*** Opening of Exercise passage ***

Purpose of the Study:

  • To apply a multi-agent deep reinforcement learning algorithm (HAPPO) to decentralized multi-echelon inventory management.
  • To evaluate HAPPO's effectiveness in reducing overall costs and mitigating the bullwhip effect.
  • To investigate the impact of information-sharing mechanisms within MADRL on supply chain performance.

Main Methods:

  • Heterogeneous-Agent Proximal Policy Optimization (HAPPO), a multi-agent deep reinforcement learning (MADRL) algorithm.
  • Application to serial and network supply chain structures.
  • Comparison with single-agent deep reinforcement learning and heuristic policies.

Main Results:

  • HAPPO-derived policies achieved lower overall costs than single-agent and heuristic policies.
  • HAPPO demonstrated a reduced bullwhip effect compared to non-information-sharing single-agent methods.
  • A combined cost objective (individual and system) for actors yielded better results than purely system-focused or self-interested objectives.

Conclusions:

  • MADRL, specifically HAPPO, offers a powerful approach for optimizing complex, decentralized supply chains.
  • Upfront information sharing and coordinated action during training are crucial for MADRL success in supply chains.
  • A balanced actor objective (individual and system costs) is key for optimal policy performance in MADRL-based supply chain management.

*** Close of Exercise passage ***

- Exercise details -
Please return the passage of the inventory-management study summary above, starting at "Purpose of the" and ending at "supply chain performance.", copied word for word.

*** Opening of Supplied entries ***

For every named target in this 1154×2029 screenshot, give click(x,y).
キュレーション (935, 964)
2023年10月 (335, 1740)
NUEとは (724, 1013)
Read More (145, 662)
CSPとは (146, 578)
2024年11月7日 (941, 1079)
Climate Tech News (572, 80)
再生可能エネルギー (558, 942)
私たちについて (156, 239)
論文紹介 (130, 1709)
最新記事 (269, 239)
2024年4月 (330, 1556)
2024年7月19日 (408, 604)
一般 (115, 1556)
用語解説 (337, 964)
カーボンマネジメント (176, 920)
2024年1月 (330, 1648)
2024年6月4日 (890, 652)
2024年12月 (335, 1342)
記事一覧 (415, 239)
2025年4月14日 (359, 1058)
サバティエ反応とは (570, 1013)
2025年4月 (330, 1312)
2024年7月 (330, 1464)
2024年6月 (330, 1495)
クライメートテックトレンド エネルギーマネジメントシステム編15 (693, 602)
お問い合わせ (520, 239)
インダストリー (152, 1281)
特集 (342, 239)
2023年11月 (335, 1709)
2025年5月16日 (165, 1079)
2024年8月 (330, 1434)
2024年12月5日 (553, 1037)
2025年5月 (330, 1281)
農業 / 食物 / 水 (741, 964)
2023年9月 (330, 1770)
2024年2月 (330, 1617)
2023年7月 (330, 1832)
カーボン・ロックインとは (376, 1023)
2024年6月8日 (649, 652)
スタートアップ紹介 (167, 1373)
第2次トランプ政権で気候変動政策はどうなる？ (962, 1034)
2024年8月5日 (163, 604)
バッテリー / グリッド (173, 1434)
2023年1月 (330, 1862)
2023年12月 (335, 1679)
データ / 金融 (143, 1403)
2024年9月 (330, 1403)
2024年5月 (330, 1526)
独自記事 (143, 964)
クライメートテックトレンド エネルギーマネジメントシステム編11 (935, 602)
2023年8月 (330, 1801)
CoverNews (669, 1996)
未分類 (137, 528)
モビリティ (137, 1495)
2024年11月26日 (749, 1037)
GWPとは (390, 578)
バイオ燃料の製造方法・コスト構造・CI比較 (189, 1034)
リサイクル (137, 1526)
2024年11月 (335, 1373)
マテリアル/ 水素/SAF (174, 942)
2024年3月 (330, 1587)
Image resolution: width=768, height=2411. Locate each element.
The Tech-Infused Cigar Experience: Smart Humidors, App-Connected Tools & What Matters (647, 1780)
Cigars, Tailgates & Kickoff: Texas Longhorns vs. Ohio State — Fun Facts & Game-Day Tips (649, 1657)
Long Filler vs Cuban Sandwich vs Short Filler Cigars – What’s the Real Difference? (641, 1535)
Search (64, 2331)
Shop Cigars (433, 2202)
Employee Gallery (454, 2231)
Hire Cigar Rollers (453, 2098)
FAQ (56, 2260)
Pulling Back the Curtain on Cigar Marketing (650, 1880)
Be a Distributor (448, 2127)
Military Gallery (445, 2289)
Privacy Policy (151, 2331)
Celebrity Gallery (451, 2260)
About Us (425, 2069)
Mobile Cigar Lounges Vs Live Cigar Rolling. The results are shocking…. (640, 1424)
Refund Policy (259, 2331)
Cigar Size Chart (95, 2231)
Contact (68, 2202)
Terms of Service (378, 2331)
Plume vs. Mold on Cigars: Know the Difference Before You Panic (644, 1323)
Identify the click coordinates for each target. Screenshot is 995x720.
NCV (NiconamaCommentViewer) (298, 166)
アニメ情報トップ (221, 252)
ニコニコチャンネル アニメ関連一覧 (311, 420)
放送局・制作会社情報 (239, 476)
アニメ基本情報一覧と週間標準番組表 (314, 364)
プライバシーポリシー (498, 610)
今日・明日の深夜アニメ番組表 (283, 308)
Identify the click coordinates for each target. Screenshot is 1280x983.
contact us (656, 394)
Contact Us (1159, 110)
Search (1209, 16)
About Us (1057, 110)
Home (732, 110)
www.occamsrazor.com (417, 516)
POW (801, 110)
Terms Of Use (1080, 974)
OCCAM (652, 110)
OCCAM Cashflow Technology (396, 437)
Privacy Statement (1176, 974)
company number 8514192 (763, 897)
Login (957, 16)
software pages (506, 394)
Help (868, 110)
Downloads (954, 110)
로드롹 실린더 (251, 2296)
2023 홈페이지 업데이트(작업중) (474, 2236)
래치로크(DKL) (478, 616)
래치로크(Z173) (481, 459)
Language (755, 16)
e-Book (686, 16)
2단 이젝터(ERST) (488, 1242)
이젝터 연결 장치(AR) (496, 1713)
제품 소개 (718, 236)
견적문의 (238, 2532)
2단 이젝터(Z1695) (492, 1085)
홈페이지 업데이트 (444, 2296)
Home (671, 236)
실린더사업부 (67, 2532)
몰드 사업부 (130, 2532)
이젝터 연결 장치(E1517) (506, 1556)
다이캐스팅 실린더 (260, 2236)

*** Close of Supplied entries ***

- Output for this task -
Purpose of the Study:

  • To apply a multi-agent deep reinforcement learning algorithm (HAPPO) to decentralized multi-echelon inventory management.
  • To evaluate HAPPO's effectiveness in reducing overall costs and mitigating the bullwhip effect.
  • To investigate the impact of information-sharing mechanisms within MADRL on supply chain performance.